I answered the same question asked three different ways. I swallowed down my anger at the proposal it had been an accident, a tragedy that Hannah had tried to avoid. I shook my head in disgust at the defence, a man trying to get her a lighter sentence, when he said how mentally unstable she had become after her daughter’s tragic suicide.
When I did speak, I was concise and truthful. I agreed that it did look like she had tried to pull the steering wheel away. I also added it could have been that he was trying to pull the steering wheel away and she wasn’t letting him. Since he was dead, we only had her word for what happened in those moments before they mowed down my partner and caused the premature birth of my daughter.
I wasn’t in the stand for very long, and that disappointed me. I wanted to hear my words spoken aloud, to voice all those arguments I had in my head. I needed for everyone in that court to know how much I was still hurting because her actions, Harvey’s actions, had caused the separation of my partner and me. The consequences went way beyond him just knocking someone down.
My daughter could have long-term growth issues, we wouldn’t know until we got there, because of her premature birth. I made that point to the jury. It wasn’t just Jacob’s life, my life, that had been affected, but Paloma’s as well.
I struggled to contain myself, more so when I saw no emotion on her face. She was as cold as an ice cube, sitting prim in her suit and white shirt. Her husband, however, sobbed in the gallery behind her.

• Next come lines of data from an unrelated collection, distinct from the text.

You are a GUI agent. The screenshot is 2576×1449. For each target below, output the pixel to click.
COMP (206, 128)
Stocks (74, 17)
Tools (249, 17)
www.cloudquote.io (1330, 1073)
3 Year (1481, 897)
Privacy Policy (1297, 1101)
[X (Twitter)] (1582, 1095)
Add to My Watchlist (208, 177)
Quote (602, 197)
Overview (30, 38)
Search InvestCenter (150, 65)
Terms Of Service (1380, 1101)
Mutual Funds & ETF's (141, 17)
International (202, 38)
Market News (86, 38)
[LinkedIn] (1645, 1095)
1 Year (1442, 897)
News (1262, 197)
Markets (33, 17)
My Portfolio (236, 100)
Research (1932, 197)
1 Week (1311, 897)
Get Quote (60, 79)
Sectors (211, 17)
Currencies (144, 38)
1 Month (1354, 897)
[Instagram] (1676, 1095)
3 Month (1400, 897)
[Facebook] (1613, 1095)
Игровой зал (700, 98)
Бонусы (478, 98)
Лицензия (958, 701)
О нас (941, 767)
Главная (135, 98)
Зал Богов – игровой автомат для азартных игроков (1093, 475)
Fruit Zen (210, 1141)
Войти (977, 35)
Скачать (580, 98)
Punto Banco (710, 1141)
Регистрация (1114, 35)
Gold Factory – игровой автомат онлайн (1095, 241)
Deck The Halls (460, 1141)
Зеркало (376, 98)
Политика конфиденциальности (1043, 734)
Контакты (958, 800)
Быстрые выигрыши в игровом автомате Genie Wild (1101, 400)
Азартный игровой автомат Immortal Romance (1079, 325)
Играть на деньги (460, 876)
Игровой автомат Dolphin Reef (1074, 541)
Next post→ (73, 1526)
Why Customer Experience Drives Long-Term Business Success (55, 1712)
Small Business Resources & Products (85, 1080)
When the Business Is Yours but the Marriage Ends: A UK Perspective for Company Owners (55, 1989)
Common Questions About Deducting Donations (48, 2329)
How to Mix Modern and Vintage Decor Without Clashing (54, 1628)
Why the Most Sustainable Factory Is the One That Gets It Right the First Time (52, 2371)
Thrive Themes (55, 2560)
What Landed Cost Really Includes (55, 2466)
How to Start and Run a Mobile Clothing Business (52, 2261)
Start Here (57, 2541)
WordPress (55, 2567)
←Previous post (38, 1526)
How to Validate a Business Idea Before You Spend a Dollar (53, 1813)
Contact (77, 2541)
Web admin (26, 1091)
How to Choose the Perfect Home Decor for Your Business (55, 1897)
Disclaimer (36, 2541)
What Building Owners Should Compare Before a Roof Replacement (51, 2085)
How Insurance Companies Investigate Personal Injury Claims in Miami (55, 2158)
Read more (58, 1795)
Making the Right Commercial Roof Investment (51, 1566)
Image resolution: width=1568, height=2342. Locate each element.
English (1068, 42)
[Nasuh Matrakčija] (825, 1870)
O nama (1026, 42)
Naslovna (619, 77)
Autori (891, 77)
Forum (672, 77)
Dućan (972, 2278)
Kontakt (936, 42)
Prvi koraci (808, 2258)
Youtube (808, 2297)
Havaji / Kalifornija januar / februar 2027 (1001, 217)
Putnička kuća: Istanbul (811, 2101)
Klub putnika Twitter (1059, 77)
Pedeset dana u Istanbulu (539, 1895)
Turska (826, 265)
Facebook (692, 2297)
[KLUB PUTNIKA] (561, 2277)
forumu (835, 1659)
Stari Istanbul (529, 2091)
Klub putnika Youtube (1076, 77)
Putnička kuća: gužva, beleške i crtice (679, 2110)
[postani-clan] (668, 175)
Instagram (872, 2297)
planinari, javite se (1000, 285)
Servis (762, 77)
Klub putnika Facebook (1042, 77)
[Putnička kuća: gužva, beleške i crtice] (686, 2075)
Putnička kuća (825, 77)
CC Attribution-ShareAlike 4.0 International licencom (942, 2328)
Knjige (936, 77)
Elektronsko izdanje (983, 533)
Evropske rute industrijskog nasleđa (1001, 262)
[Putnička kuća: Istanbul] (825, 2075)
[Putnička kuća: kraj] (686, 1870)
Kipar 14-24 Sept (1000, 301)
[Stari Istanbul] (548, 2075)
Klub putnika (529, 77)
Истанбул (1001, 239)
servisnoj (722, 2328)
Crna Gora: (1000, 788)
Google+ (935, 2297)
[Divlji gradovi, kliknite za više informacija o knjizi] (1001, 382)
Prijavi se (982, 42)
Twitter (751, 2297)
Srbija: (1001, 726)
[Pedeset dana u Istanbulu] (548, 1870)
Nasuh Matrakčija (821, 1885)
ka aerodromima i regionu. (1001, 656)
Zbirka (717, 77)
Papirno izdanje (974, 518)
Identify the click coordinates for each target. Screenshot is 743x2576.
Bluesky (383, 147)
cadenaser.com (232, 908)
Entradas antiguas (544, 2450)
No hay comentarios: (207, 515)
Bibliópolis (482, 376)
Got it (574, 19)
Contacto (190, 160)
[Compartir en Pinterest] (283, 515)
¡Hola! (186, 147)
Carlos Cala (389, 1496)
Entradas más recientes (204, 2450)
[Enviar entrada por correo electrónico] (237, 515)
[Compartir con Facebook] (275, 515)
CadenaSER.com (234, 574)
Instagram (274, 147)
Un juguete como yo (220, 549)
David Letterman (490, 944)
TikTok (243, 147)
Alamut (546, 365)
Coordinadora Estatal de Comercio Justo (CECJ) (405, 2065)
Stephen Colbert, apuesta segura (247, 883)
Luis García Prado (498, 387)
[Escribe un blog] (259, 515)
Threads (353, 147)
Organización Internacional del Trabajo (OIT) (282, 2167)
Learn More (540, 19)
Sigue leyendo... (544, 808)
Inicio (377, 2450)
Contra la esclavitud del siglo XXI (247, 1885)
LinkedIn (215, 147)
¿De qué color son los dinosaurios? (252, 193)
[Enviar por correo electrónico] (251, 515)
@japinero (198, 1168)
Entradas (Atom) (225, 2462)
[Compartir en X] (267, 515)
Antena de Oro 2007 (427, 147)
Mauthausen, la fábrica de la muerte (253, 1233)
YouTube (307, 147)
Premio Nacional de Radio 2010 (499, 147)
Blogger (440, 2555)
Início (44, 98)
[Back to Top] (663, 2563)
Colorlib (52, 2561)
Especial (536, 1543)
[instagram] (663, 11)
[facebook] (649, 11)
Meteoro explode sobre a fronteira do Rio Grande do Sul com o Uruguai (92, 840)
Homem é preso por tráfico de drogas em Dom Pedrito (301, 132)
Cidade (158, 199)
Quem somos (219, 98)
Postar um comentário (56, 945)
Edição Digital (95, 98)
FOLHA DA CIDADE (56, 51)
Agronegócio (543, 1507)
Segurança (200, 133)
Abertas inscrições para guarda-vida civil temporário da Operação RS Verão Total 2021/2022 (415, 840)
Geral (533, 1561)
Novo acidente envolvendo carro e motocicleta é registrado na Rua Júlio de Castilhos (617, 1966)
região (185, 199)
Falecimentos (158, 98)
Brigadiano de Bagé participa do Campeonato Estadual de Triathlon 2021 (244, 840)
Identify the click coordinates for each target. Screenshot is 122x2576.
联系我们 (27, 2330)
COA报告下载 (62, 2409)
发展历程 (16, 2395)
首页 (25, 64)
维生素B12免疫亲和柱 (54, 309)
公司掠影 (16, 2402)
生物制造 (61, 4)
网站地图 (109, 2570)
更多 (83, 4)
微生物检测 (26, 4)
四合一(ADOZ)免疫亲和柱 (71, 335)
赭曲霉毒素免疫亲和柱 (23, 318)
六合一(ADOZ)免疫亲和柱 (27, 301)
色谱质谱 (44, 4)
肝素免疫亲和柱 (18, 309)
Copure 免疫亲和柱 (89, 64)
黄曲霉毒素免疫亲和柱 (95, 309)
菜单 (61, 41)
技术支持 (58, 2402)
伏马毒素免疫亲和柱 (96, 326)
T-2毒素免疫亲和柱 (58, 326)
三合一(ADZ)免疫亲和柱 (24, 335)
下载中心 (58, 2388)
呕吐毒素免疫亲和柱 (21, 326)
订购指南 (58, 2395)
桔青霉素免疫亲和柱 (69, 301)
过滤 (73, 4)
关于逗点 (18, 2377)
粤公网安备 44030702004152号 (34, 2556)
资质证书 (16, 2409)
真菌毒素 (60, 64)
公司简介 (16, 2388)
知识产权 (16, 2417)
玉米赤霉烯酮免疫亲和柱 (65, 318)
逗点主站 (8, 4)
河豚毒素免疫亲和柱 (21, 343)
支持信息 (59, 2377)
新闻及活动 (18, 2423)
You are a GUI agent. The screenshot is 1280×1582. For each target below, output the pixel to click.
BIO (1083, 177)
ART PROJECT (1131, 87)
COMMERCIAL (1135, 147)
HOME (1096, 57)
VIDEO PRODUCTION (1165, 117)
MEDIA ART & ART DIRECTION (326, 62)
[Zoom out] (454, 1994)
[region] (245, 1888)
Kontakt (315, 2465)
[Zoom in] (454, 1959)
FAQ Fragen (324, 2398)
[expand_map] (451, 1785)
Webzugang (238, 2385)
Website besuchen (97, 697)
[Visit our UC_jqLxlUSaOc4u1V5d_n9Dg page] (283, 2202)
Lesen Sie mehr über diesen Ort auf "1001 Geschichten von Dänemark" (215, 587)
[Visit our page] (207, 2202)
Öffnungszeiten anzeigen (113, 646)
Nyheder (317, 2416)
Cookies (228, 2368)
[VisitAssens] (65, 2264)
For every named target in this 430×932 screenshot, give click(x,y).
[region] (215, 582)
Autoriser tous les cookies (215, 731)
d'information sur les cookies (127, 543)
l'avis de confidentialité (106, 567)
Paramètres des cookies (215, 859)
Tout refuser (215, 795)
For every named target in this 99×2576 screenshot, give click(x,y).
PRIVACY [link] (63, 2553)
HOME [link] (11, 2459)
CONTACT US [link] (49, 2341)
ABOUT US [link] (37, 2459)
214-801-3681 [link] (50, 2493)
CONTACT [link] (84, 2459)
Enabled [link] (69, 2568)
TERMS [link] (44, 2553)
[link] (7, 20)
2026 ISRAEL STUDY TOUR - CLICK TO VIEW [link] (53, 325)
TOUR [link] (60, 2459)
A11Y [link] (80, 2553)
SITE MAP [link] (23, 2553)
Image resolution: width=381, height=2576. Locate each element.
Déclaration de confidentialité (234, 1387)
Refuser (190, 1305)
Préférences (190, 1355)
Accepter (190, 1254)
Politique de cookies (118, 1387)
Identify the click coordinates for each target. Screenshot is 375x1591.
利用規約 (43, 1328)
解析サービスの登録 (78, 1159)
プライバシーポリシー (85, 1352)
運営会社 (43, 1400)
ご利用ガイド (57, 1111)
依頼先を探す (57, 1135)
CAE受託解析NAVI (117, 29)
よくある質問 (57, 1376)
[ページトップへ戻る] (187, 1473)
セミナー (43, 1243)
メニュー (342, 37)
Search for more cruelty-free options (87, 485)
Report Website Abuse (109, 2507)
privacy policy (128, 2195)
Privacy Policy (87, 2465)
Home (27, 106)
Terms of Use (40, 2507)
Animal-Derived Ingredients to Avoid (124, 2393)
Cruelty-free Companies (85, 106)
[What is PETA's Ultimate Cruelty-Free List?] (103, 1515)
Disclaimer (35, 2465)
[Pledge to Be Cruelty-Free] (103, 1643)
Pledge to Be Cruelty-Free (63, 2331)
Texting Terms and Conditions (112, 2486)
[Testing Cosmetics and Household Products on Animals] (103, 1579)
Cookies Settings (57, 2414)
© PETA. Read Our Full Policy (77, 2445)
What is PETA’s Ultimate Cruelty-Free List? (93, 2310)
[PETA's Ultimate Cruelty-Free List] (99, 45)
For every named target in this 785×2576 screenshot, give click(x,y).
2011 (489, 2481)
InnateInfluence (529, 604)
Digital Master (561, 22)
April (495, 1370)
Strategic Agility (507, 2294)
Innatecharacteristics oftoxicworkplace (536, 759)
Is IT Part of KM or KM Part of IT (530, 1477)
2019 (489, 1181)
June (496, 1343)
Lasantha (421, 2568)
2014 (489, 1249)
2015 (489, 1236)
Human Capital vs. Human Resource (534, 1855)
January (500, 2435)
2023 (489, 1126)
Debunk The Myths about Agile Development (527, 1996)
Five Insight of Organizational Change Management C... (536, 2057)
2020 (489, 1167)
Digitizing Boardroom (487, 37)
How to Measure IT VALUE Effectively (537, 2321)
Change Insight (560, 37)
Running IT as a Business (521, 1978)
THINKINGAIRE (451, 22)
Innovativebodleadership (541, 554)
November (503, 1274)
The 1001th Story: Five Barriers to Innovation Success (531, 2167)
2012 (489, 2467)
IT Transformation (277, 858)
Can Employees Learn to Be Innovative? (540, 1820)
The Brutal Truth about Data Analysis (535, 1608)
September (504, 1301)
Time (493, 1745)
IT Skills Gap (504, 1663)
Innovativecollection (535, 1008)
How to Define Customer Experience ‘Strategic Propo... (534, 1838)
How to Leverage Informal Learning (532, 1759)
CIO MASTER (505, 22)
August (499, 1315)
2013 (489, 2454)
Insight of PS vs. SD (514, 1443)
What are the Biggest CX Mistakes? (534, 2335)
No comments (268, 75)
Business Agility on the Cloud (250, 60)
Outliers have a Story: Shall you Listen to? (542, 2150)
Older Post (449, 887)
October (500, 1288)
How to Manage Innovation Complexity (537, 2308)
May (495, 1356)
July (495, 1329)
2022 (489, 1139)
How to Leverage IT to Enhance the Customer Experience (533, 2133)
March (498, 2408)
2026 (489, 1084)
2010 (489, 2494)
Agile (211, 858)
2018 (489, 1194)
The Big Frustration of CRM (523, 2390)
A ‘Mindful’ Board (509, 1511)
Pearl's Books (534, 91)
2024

Dory waited for me outside. When my time was done, I held my head high and left, having done all I could, I believed, to prove her guilt, the part she played in the destruction to my and Jacob’s life.
I wasn’t allowed to re-enter the courtroom, even to sit in the visitors’ gallery, but I could stay in the witness room. I was able to see the monitor when Jacob appeared, and I gasped. He had a full beard, and his eyes were dull. I could only see from the chest up, but his shoulders were full and muscled. Nathan had told me he was working out, building up the strength needed for his wheelchair and for the bars he used when he practiced his walking. I imagined him holding up his body weight was exhausting.
I wanted to reach out and touch the monitor. I let tears flow and then I sobbed when the monitor blanked out. It shouldn’t have been live in the witness room, and it was quickly switched to the courtroom. I stood by the door, and I could hear his voice. He confirmed his name and age. His voice was exactly as I remembered it. Velvety tones coursed over me. I closed my eyes and pictured his face and smile prior to the beard. The hurt in my chest returned stronger than ever.
I walked away from the room, unable to punish myself any more.
Dory had arranged for a lunch with some of the girls. I hadn’t wanted to see them. They had been in contact since the accident and were desperate to catch up, but knowing they had cooled off prior to it still irked me. However, we were in London, and I thought it might be interesting to see what they had to say.
“Hellooooo,” Julie called as we entered. She stood and rushed over, hugging me. She frowned when that hug wasn’t returned. “Come and sit, we can’t wait to hear all the news.”